There is a running debate about how much the German people knew about the camps and what happened in them. There was perhaps the bigger question than what they knew though. Did any of them want to protest or feel safe enough to protest. When you know people are being killed in camps, what’s to prevent you from being next to be detained if you speak up?
What did the government say about them?
Nazi propaganda regarding concentration camps and “ghettos” aimed to mask the mass murder by presenting them as necessary, humane, or productive labor centers. They utilized curated films, fake documentation, and staged sites (like Terezin) to show things were okay.
Terezin was in Czechoslovakia. The King of Denmark had demanded that observers be allowed to see the Danish Jews held there. Swiss observers from the Red Cross and two Danish representatives were given permission to visit.
The Germans immediately engaged in an infamous beautification program – “Operation Embellishment,” a ruse intended to mollify the king’s concerns. Weeks of preparation preceded the visit. The area was cleaned up, and the Nazis deported many Jews to Auschwitz to minimize the appearance of overcrowding in Terezin. So it was named, “Operation Embellishment”. The Nazis directed the building of fake shops and cafés to imply that the Jews lived in relative comfort. The beautification worked initially. The observers believed there were no more than three people in any room, that living conditions were good, and were even treated to a concert.

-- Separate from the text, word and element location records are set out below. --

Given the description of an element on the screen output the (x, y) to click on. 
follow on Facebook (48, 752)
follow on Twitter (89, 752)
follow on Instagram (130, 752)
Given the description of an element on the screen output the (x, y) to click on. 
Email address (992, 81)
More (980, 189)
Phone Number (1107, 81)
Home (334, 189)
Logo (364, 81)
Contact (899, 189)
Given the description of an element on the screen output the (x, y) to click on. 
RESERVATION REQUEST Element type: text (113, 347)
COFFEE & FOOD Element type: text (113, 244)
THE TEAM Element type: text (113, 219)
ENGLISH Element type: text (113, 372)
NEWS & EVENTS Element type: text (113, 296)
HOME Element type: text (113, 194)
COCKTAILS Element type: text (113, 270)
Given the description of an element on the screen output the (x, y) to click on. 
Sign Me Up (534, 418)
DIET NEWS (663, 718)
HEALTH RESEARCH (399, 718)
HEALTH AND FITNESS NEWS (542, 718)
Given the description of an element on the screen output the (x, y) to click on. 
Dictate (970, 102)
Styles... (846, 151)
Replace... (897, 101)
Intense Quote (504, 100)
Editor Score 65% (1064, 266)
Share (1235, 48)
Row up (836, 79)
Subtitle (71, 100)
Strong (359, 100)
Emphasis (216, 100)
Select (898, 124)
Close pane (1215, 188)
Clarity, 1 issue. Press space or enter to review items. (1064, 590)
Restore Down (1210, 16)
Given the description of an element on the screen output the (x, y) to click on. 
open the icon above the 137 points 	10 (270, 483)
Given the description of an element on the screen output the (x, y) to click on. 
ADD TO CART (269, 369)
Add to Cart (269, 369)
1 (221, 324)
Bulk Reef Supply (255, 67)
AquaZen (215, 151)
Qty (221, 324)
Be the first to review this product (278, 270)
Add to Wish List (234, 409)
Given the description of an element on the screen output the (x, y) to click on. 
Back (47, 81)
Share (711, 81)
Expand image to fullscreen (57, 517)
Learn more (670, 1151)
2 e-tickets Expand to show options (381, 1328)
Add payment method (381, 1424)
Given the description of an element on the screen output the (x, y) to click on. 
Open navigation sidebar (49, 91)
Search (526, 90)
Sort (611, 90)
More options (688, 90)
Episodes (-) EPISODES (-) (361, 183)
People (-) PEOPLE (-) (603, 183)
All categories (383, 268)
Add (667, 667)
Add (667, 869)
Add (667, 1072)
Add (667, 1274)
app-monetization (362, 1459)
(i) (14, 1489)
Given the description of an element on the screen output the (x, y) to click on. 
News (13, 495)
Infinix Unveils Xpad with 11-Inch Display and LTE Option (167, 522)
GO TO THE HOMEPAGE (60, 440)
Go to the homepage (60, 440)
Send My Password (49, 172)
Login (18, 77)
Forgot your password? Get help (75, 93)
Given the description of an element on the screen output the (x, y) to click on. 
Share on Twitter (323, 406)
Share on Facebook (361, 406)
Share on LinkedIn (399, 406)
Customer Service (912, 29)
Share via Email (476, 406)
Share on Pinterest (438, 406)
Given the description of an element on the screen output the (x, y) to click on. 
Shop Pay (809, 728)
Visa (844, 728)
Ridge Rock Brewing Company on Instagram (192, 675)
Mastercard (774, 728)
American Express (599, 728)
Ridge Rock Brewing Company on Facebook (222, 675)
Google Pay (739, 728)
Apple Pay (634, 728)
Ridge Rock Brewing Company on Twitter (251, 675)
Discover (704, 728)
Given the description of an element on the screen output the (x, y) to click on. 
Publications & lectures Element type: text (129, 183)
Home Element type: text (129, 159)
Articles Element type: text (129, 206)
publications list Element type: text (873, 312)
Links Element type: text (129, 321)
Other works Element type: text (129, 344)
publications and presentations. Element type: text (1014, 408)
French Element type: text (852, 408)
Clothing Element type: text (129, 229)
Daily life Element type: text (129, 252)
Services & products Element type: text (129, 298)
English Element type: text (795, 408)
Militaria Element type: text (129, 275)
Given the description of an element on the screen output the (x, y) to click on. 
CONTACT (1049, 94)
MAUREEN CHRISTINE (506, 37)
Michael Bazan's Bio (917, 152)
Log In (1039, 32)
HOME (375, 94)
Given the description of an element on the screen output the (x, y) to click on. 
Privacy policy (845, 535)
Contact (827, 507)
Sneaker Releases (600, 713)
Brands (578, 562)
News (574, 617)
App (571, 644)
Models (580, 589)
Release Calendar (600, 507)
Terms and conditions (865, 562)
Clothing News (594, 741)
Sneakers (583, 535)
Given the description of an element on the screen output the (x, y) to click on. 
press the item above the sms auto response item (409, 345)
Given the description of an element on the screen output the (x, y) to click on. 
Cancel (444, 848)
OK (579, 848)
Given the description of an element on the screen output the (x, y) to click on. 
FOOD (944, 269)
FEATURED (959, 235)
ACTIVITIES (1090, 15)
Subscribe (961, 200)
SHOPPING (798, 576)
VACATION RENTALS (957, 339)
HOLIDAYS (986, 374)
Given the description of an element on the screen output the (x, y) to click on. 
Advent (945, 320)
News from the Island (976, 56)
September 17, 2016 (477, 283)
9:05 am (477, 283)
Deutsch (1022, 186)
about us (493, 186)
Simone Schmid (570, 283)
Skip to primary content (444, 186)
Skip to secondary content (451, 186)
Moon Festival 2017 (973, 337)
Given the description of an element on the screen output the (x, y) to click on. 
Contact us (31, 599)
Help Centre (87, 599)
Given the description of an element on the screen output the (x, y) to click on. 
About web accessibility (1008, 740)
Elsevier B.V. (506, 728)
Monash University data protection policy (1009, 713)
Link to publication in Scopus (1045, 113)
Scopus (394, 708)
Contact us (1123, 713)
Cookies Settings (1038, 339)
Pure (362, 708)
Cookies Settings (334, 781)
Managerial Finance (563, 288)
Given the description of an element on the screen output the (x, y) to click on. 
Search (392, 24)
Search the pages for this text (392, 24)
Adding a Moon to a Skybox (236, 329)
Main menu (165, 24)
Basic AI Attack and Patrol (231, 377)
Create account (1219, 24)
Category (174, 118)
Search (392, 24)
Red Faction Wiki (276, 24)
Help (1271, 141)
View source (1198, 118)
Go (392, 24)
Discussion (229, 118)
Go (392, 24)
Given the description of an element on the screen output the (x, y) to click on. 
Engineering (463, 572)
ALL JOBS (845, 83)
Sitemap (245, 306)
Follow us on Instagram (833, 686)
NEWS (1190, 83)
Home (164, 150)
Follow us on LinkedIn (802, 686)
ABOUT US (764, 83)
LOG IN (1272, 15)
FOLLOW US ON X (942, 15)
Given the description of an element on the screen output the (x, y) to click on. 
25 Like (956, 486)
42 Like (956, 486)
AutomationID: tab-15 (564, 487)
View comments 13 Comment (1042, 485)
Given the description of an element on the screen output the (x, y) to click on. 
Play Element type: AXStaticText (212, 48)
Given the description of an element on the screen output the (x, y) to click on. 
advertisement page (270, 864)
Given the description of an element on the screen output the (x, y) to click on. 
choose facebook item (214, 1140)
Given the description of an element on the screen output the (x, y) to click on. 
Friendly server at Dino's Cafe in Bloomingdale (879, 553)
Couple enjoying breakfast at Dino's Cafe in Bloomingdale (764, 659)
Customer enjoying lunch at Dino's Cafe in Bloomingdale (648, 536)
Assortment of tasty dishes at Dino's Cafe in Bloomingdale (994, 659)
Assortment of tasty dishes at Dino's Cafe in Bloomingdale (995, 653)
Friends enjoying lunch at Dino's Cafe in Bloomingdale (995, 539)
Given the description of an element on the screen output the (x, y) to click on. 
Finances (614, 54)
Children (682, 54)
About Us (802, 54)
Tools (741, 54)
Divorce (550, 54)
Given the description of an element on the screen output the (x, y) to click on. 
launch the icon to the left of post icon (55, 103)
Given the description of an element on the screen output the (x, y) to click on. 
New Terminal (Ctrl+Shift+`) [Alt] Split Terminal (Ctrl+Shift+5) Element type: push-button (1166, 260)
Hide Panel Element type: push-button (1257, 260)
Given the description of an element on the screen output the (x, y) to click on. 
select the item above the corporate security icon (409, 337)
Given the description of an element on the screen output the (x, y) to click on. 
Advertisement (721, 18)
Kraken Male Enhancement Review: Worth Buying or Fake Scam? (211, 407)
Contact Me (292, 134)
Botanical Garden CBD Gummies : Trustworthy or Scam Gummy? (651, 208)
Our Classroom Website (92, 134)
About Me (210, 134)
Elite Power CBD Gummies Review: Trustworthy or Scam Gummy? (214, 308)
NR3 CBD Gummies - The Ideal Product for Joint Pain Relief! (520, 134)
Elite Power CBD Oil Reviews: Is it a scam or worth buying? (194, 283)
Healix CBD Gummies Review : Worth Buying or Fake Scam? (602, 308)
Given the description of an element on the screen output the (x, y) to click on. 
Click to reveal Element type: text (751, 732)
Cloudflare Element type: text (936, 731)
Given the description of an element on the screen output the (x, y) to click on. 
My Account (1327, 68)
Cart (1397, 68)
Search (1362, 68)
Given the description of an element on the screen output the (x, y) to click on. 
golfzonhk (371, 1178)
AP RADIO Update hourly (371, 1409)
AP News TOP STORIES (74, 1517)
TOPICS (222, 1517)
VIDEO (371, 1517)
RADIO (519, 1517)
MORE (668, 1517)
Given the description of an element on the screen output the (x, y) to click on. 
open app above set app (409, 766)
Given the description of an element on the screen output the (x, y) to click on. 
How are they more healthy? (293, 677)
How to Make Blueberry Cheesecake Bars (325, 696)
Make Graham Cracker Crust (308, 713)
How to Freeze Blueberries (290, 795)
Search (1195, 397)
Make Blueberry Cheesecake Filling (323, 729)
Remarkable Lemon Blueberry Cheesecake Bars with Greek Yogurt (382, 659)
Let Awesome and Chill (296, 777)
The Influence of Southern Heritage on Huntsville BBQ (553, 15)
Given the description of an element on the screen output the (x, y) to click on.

After the end of the war, the true stories came out. Survivors told the real story of brutal conditions, overcrowding, and death. We are lucky to have had 3 members of Congress able to show up and see for themselves unannounced. Though who knows what else is going on in all the places ICE has detained people where congressional representatives don’t show up unannounced or even know about. We can’t remember what we never know.
Yom HaShoah was established in 1951 based on the Hebrew calendar was established by Israeli Knesset. The day celebrates resistance, heroism, memory, and survival.
The need to control others is always cause for concern. Americans are more and more aware of the manipulation and control. And the deceit. They are doing something about it.
Americans are beginning to resist the placement of their detention centers in their communities. Sites in at least 10 states have run into active resistance or ICE has walked away from them. Here’s where resistance and heroism are happening.
· Hutchins, TX (community members and leaders successfully lobbied a company to not sell a warehouse to ICE)
· Roxbury, NJ (the governor and community leaders are working to block a warehouse conversion)
· Surprise, AZ (state officials are questioning the legality of a surprise warehouse purchase)
· Merrillville, IN (a building owner stopped negotiating with federal officials after local concerns were raised)
· Orange County, FL (officials are drafting resolutions and exploring legal challenges against proposed facilities)
· Tremont/Hamburg PA (the state is blocking water access for the building citing it would overwhelm the community’s ability to serve its own residents’ water needs)
· Social Circle, GA (state officials and residents have managed to pause construction of a super facility due to water, infrastructure, and safety concerns)
· Hagerstown, MD (state officials have raised community and environmental concerns)
· Chester, NY (ICE withdrew from the site after community protests and attention was brought to the project)
· Lebanon, TN (ICE withdrew from the project after safety and infrastructure concerns were raised and proximity to schools)
I suspect there are other efforts as well. The resistance is growing. We must remember how easily we forget to be humane. Less than 200,000 Holocaust survivors remain alive, over half of whom live in Israel. Those still alive are in their mid-80s and older. They would beg us to remember, lest we lose control.
Yom HaShoah ended at sunset on Tuesday. We remember it today and everyday to resist. History repeats itself but only if we let it, don’t remember it, and don’t know it. May the resistance continue. May we control what’s next.